WHAT THE TASK ASKS -
In the records below, find each line holding the word "screenshot" and copy it.

INPUT DATA -
%%

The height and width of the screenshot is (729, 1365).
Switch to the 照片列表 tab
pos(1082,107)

%%
%%

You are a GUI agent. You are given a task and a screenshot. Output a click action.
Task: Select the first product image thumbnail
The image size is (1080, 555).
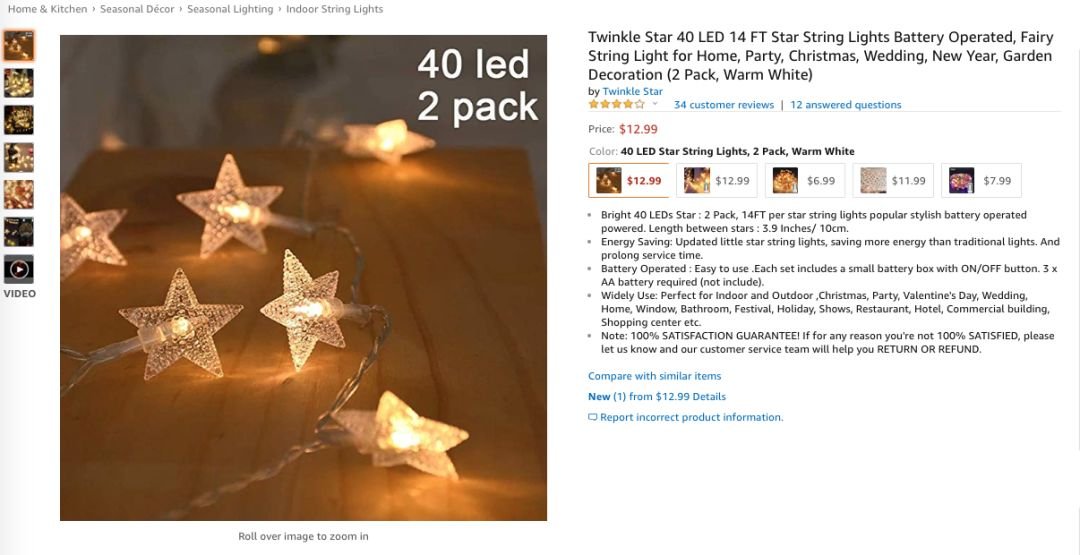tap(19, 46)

%%
%%

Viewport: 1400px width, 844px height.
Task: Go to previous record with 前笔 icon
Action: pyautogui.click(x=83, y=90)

%%

RESULT OF THIS EXERCISE -
The height and width of the screenshot is (729, 1365).
You are a GUI agent. You are given a task and a screenshot. Output a click action.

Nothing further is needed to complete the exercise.